Page:
--- begin ---

Accelerating Conjugate Gradient Solver: Temporal Versus Spatial Data

Abstract- Simulation of the object in the wind tunnel is a long lasting process, and therefore an ideal candidate for making code run in parallel.

Simulation complexity is still great for today’s computers. With a growing number of processes computation time is falling, but communication time is rising. Memory can also be the problem.

Existing solutions are based on one process being the master, and, as so, communicating with all other processes. That causes both time consuming communication while other processes should wait for the master process and memory problem, while one process holds all the data at one moment if no special technique is applied.

BECAUSE making a car model and simulating his air resistance in the wind tunnel is both time and money expensive, the idea of making a simulation has became a reality. It is expected that a first BMW will be made without making a single model soon. In order to evaluate air resistance, one needs to discretize a volume, set PDE-s, and solve them. Solving PDE-s with huge number of unknowns is not possible without using mathematical algorithm, except in some special cases. By discretizing, a system with n linear equations and n unknowns is obtained. The most popular way of presenting these is using matrices. In this case, the matrix will be sparse. Conjugate Gradient method is a method for solving system of linear equations using induction. In each step, we are supposed to be

closer to the exact solution.

--- end ---

Collected material:
--- begin ---

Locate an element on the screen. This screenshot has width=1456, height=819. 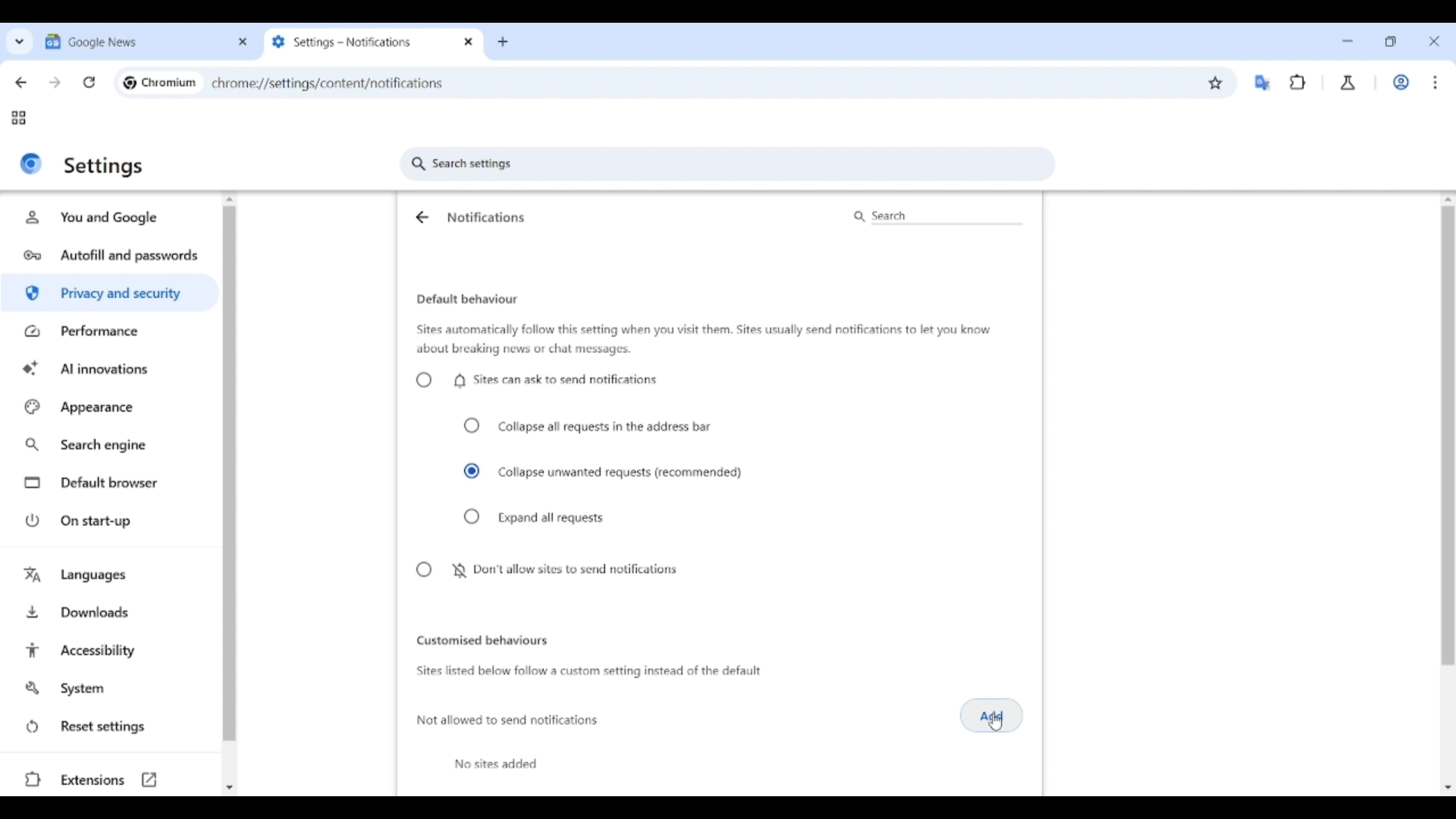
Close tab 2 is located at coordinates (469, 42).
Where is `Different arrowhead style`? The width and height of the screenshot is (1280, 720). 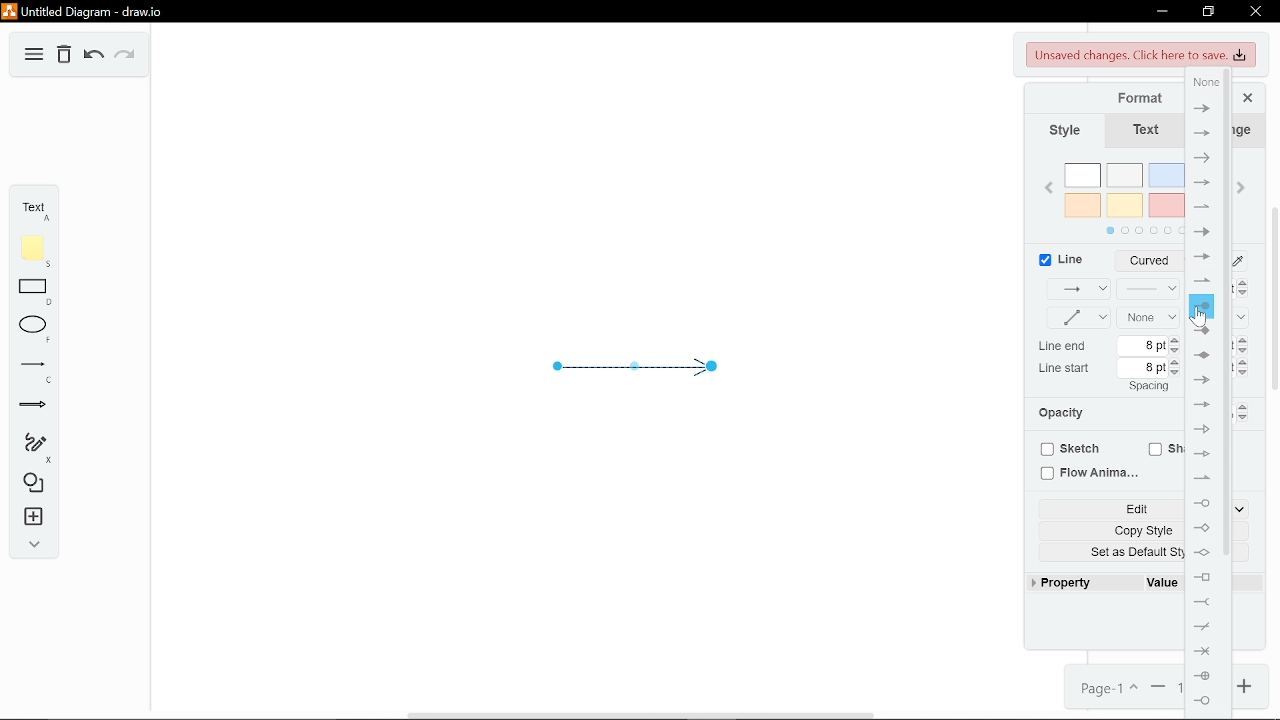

--- end ---

The tasks:
a - For each statement, say whether it agrees with the conjugate gradient text. Answer yes or no, and quote the words of the text that decide it. (i) In existing solutions, one process acts as the master and communicates with all other processes. (ii) As the number of processes grows, communication time falls. (iii) The matrix obtained by discretizing is dense.
b - According to the conjugate gradient text, what steps are needed to evaluate air resistance? List all of them.
c - Carry on the conjugate gradient text, starting after its final sentence.
The data has no connection to the conjugate gradient text.

Results for the exercise:
a -
(i) Yes: "Existing solutions are based on one process being the master, and, as so, communicating with all other processes."
(ii) No: "With a growing number of processes computation time is falling, but communication time is rising."
(iii) No: "In this case, the matrix will be sparse."

b -
- discretize a volume
- set PDE-s
- solve them

c -
This paper deals with optimizing code for parallel execution of Conjugate Gradient

algorithm with a sparse matrix that is a result of discretizing a volume and setting correspondent PDE-s. Code was tested on many multi- processors computer architectures, which were suitable for running MPI programs.

PROBLEM STATEMENT

When talking about simulations, where the volume is divided in small amounts of volume, it is obvious that by dividing on smaller pieces leads to the result with better precision. Of course, that also means longer execution time. Therefore, it is natural to try to run a simulation code in parallel.

While the majority of calculation in CG algorithm is matrix vector multiplication, the execution time is easy to calculate, and the multiplication can easily be divided on many processors.

Anyway, when the result should be spread to all of the processors, sometimes it is faster to run the whole simulation on single processor computer, then to run it on many processors, and then deal with the communications. Even if the communication lines are very fast, with every message passing interface one processor has to form a message head and body and send it, and the receiving part should do inverse operations, and the direct communication is not easy to establish, and usually not useful.

For example, with matrix vector multiplication divided on many processors, each of them needs to send the result to all of the others. In case of modeling the volume, the result matrix is sparse, which will be of great interest in further calculations.

PROPOSED SOLUTION AND WHY IT IS EXPECTED TO BE BETTER THEN OTHERS

In order to make this paper interesting and more understandable, the main idea will not be explained by explaining each part of the algorithm/code, but instead, explaining each idea that guided author to the final solution. Within each idea, main characteristics are given, a picture demonstrating what we have achieved by implementing it, and the problem to be solved by implementing next idea. But first, the serial implementation will be discussed.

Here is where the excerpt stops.